本任务中的自定义数据集以文件夹名称的形式存储标签,先把文件夹的路径处理成可读取的Path对象,然后再从中截取字符串。使用glob()方法获取data_dir路径下的所有文件路径,并以列表形式存储在data_paths中。

data_dir = './weather_photos/'
data_dir = pathlib.Path(data_dir)

data_paths = list(data_dir.glob('*'))
classeNames = [str(path).split("\\")[1] for path in data_paths]
classeNames
# ['cloudy', 'rain', 'shine', 'sunrise', 'test']

使用PIL.Image包的open方法预览图片,plt.subplots()构建子图

import matplotlib.pyplot as plt
from PIL import Image

# 指定图像文件夹路径
image_folder = './data/cloudy/'

# 获取文件夹中的所有图像文件
image_files = [f for f in os.listdir(image_folder) if f.endswith((".jpg", ".png", ".jpeg"))]

# 创建Matplotlib图像
fig, axes = plt.subplots(3, 8, figsize=(16, 6))

# 使用列表推导式加载和显示图像
for ax, img_file in zip(axes.flat, image_files):
    img_path = os.path.join(image_folder, img_file)
    img = Image.open(img_path)
    ax.imshow(img)
    ax.axis('off')

# 显示图像
plt.tight_layout()
plt.show()

使用torchvision.transforms()进行图像归一化,归一化到统一尺寸[224, 224]。 torchvision.datasets.ImageFolder假设所有的文件按文件夹保存,每个文件夹下存储同一个类别的图片,文件夹名为类名。

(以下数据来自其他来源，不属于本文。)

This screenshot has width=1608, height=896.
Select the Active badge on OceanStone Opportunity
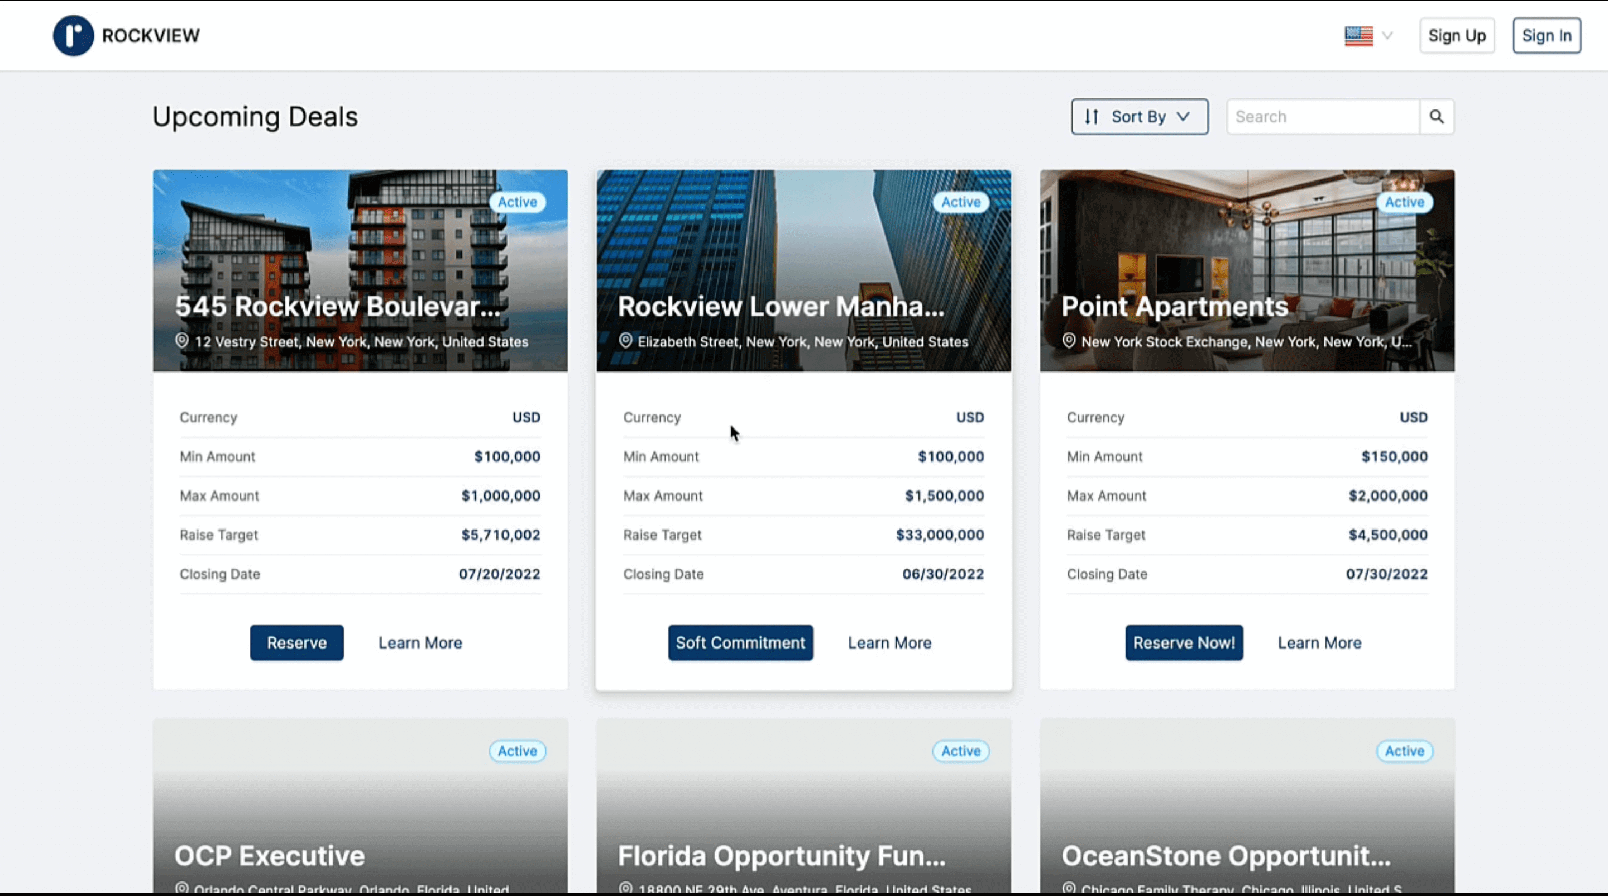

total_datadir = './weather_photos/'

# 关于transforms.Compose的更多介绍可以参考:https://blog.csdn.net/qq_38251616/article/details/124878863
train_transforms = transforms.Compose([
    transforms.Resize([224, 224]),  # 将输入图片resize成统一尺寸
    transforms.ToTensor(),          # 将PIL Image或numpy.ndarray转换为tensor,并归一化到[0,1]之间
    transforms.Normalize(           # 标准化处理-->转换为标准正太分布(高斯分布),使模型更容易收敛
        mean=[0.485, 0.456, 0.406], 
        std=[0.229, 0.224, 0.225])  # 其中 mean=[0.485,0.456,0.406]与std=[0.229,0.224,0.225] 从数据集中随机抽样计算得到的。
])

total_data = datasets.ImageFolder(total_datadir,transform=train_transforms)
total_data

三. 构建dataloader

划分数据集, torch.utils.data.random_split()根据预先定义好的数据量划分训练集和测试集。

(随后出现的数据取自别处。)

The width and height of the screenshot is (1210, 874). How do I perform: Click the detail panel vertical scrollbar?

train_size = int(0.8 * len(total_data))
test_size  = len(total_data) - train_size
train_dataset, test_dataset = torch.utils.data.random_split(total_data, [train_size, test_size])
train_size, test_size
# (901, 226)

构建dataloader并检查tensor形状

from torch.utils.data import DataLoader, Dataset

batch_size = 32

train_dl = DataLoader(train_dataset,batch_size=batch_size,shuffle=True,num_workers=1)
test_dl = DataLoader(test_dataset,batch_size=batch_size,shuffle=True,num_workers=1)

for X, y in train_dl:
    print(X.shape, y.shape)
    break
# torch.Size([32, 3, 224, 224]) torch.Size([32])

四. 直接套用之前的模型和训练代码

这次模型代码也是CNN,所以我选择在上一次的模型上进行修改。

class CNN(nn.Module):
    def __init__(self, num_class) -> None:
        super().__init__()
        self.num_class = num_class
        self.conv1 = nn.Conv2d(3, 32, kernel_size=3, dilation=1)
        self.pool1 = nn.MaxPool2d(2)
        self.conv2 = nn.Conv2d(32, 64, kernel_size=3, dilation=1)
        self.pool2 = nn.MaxPool2d(2)
        self.dropout = nn.Dropout(0.1)
        self.MLP = nn.Linear(186624, self.num_class)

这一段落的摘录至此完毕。